* [Problem 1]
Output the passage from the heart failure imaging text from "The animals are" up to and including "and target engagement.", copied word for word.
* [Problem 2]
According to the heart failure imaging text, what is the advantage of the aortic banding mouse model?

===== Page extract

Heart failure has become a leading cause of morbidity, mortality, and economic burden worldwide. The cause of heart failure include aging, diabetes, and pressure-overload hypertrophy. Interstitial fibroblast proliferation and fibrosis are key contributors to the development of Heart failure, regardless of the etiology. Early detection and continued monitoring of fibrosis over the progression of Heart failure may facilitate a better understanding of the pathology of heart failure, help to identify patients who may benefit more from anti- fibrotic interventions, and allow for improved evaluation of the therapeutic effectiveness of different treatments in clinical trials. The activation of fibroblasts are reason for Myocardial fibrosis (MF). Activation of fibroblasts is considered the main mechanism of extracellular matrix remodeling in myocardial infarction, progressive heart failure. The fibroblast activation protein (FAP) expressed by myocardial activated fibroblasts is a serine protease belonging to the cell surface dipeptidyl peptidase (DPP) family, which could be seen as a marker for activated cardiac fibroblasts. Furthermore Somatostatin receptor (SST2) is released in response to vascular congestion and inflammatory and pro-fibrotic stimuli, and is a strong, independent predictor of mortality and heart failure (HF). FAP inhibitors (FAPIs) with an N-(4-quinolinoyl)-Gly-(2-cyanopyrrolidine) scaffold were confirmed as promising inhibitors which combined low nanomolar FAP inhibition and high selectivity indices (>103) with respect to both the DPPs and prolyl oligopeptidase.Radiolabeled FAPI, has been used for non-invasive imaging of FAP expression.[68Ga]FAPI-04 has been successfully applied to the imaging of activated fibroblasts in patients with heart failure and myocardial infarction. However, whether a positron emission tomography/computed tomography (PET/CT) imaging scan of radioactive18F-ALF- FAPI-74 can assess activated fibroblasts in Heart failure remains unknown. In the current study, a Heart failure mouse model with aortic banding will be constructed , followed by [18F]AlF -FAPI-74 PET/CT (AlF = aluminum fluoride) and 18F-FET imaging to determine whether the tracer could be used to detect activated fibroblasts in mice with Heart failure and its mechanism by tracking SST2 receptor. The advantages of this model are that the mortality rate of the banding procedure is relatively low.

The animals are operated on once (primary operation) as stated in the "Sedation, analgesia and anaesthesia" section of the experiment. The experimental groups will be divided into control group sham operated mice as a control group and aortic-banded (AB) mice. Then animals will undergo the PET/CT In vivo imaging

We also use several alternative research methods, e.g. we work a lot with established cell lines and molecular biological methods, but the purpose of the mouse experiments is to study the function of this FAPI, SST2 receptor and integrin protein in intact living mammals. we must be careful not to draw conclusions from in vitro studies that may not reflect the reality in vivo. We shall use different PET tracers to evaluate complete physiological system including factors as biodistribution, PK/PD and target engagement.

==========
===== Provided information

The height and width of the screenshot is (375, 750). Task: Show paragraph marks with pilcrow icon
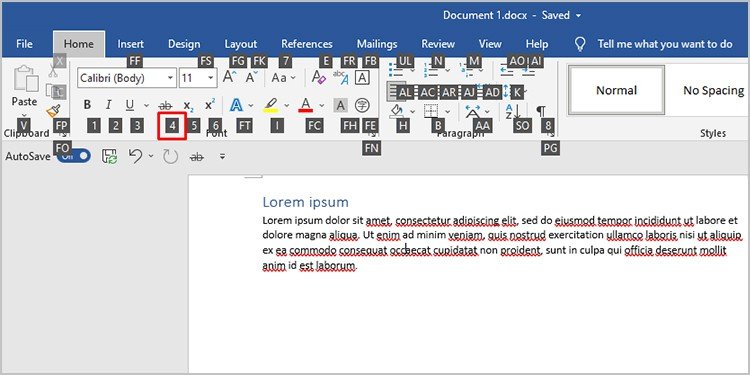(x=541, y=111)
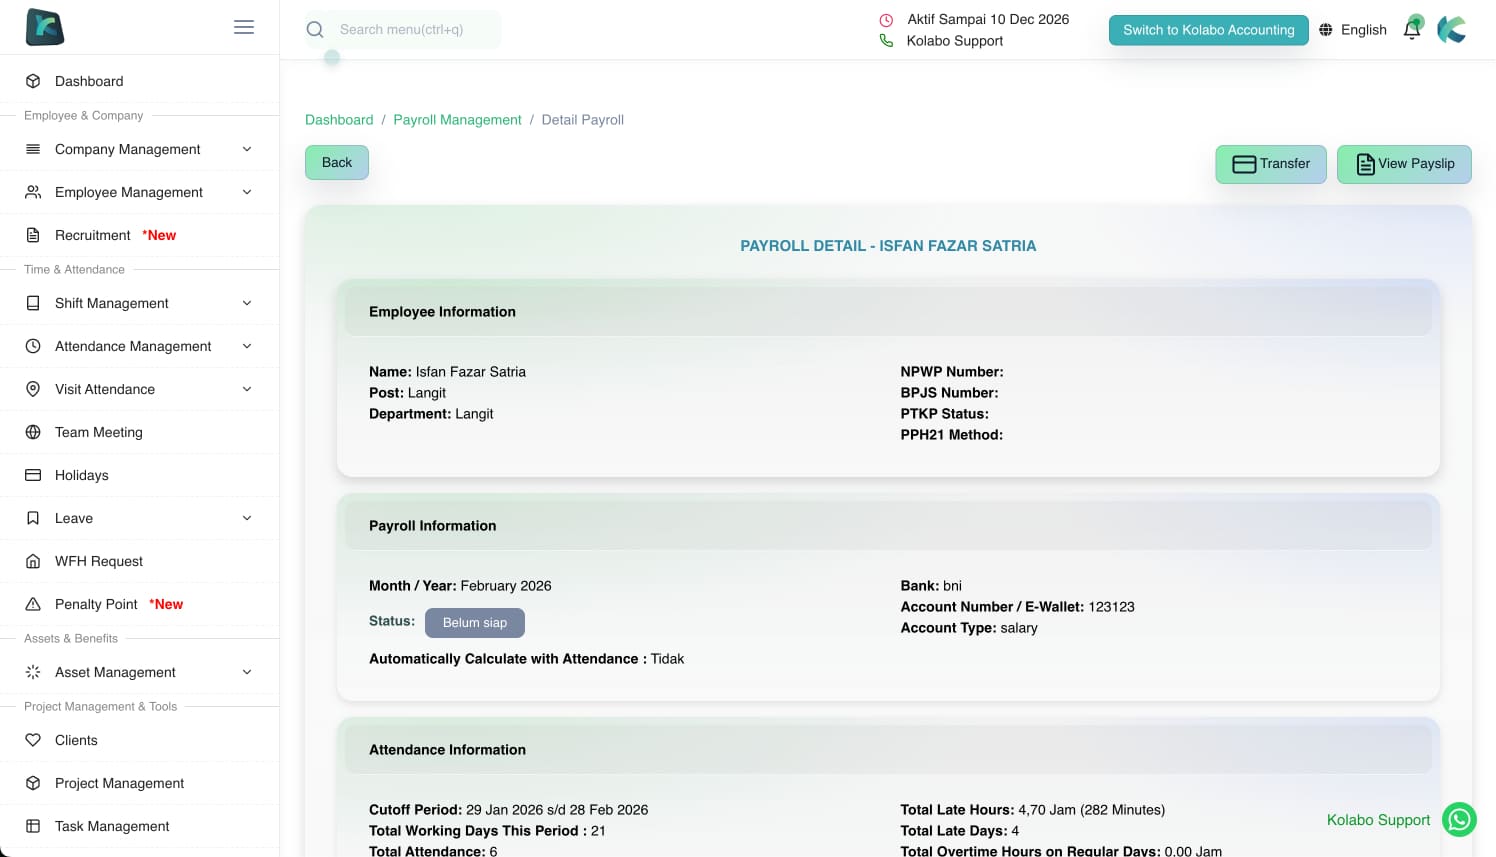
Task: Click the Holidays calendar icon
Action: click(33, 475)
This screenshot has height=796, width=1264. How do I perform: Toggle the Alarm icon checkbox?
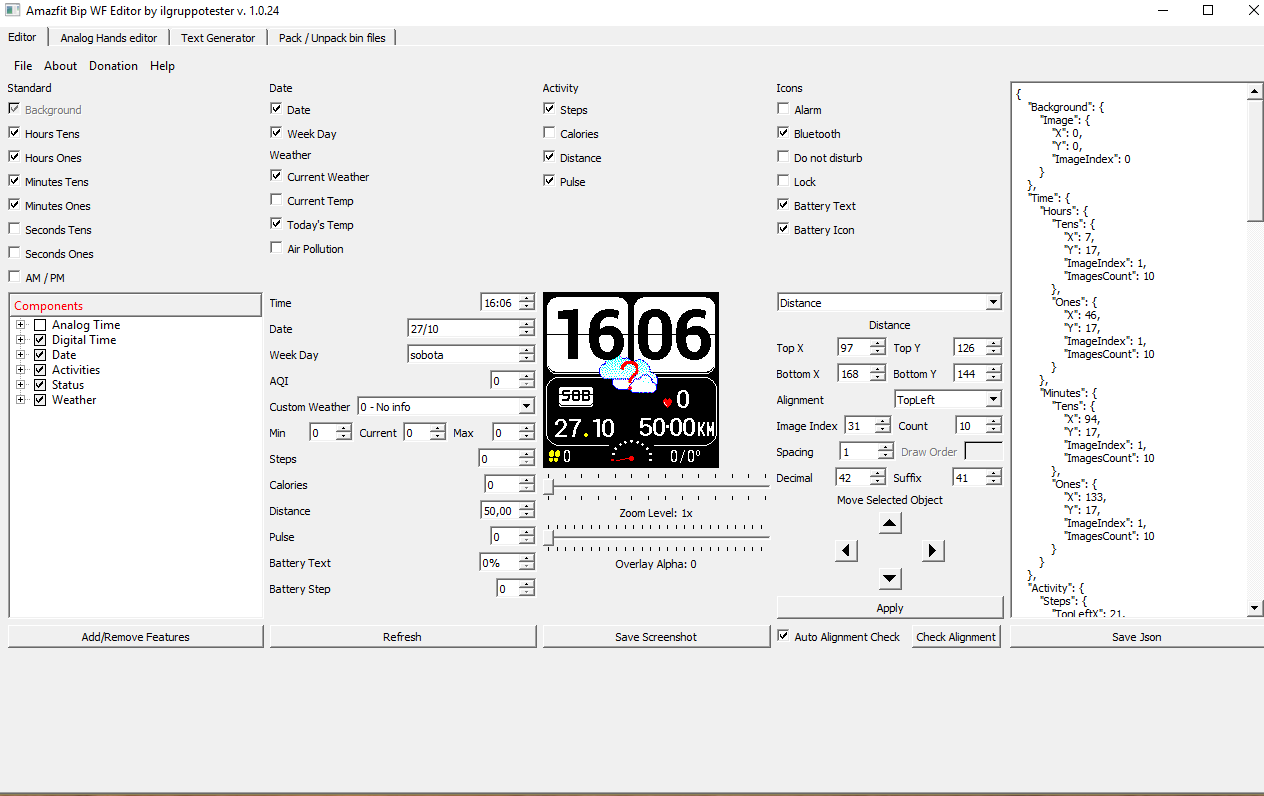pyautogui.click(x=784, y=109)
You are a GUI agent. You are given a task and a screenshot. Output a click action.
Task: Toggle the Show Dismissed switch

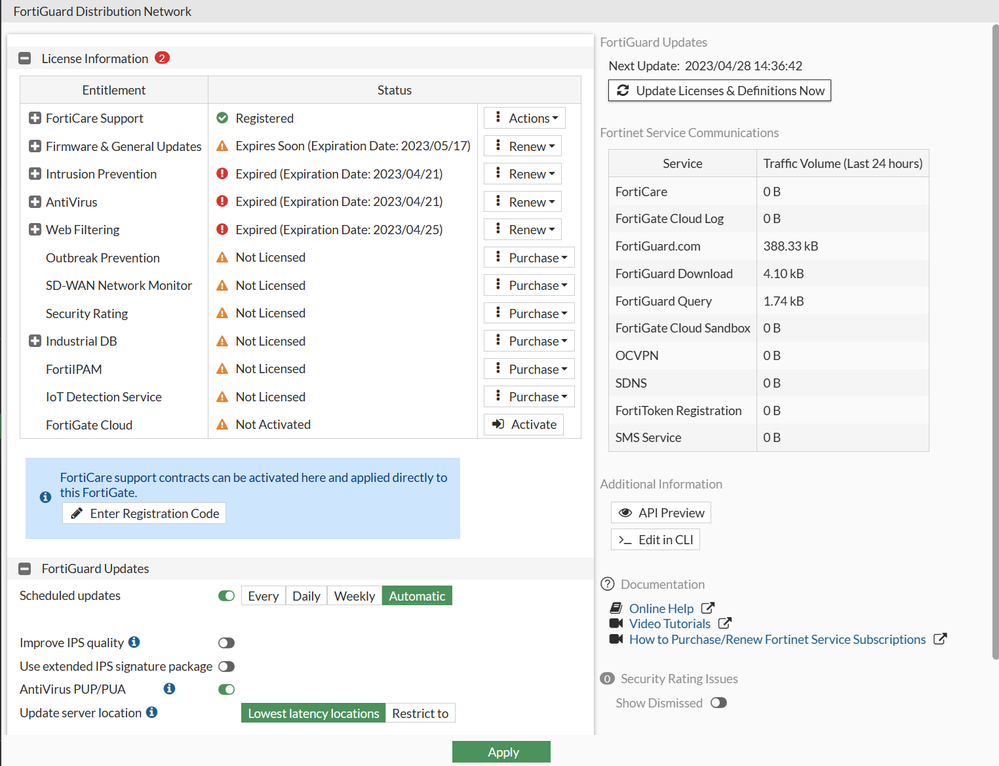718,703

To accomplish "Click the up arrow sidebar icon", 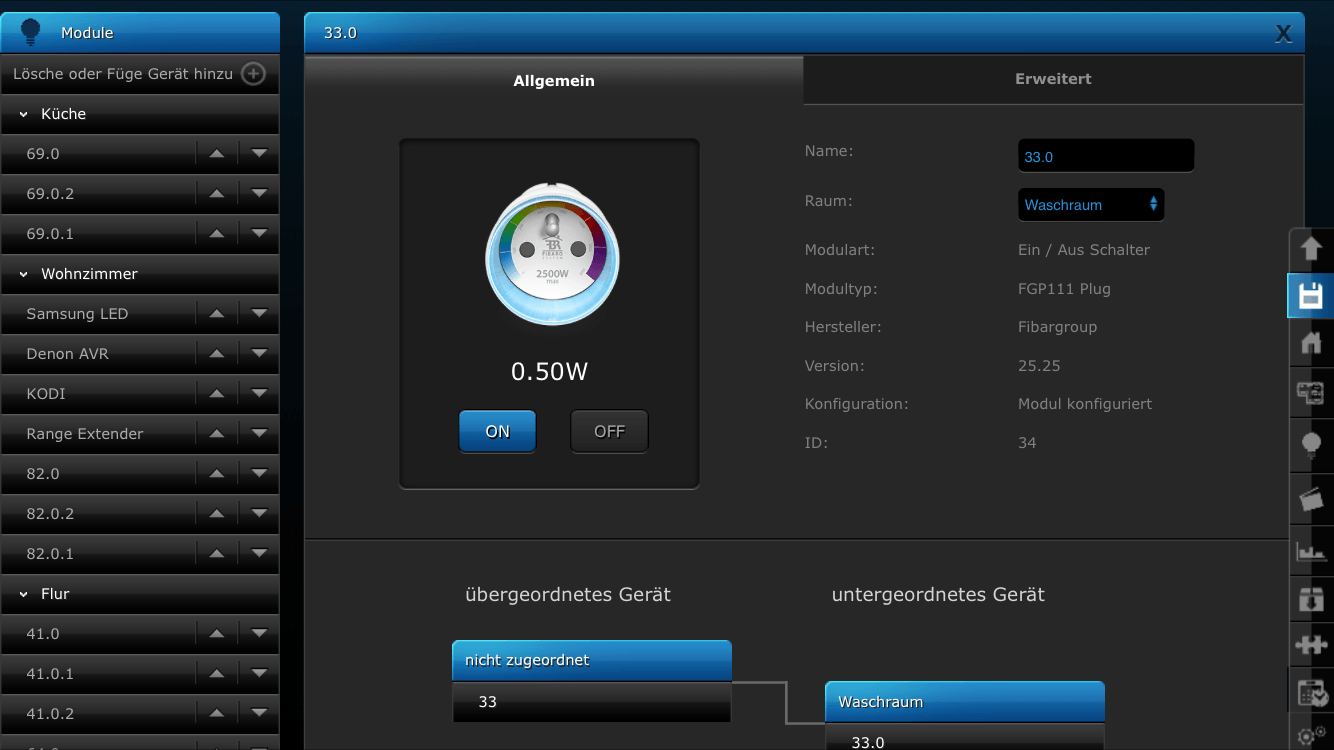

==========

* [Expected output 1]
The animals are operated on once (primary operation) as stated in the "Sedation, analgesia and anaesthesia" section of the experiment. The experimental groups will be divided into control group sham operated mice as a control group and aortic-banded (AB) mice. Then animals will undergo the PET/CT In vivo imaging

We also use several alternative research methods, e.g. we work a lot with established cell lines and molecular biological methods, but the purpose of the mouse experiments is to study the function of this FAPI, SST2 receptor and integrin protein in intact living mammals. we must be careful not to draw conclusions from in vitro studies that may not reflect the reality in vivo. We shall use different PET tracers to evaluate complete physiological system including factors as biodistribution, PK/PD and target engagement.

* [Expected output 2]
The mortality rate of the banding procedure is relatively low.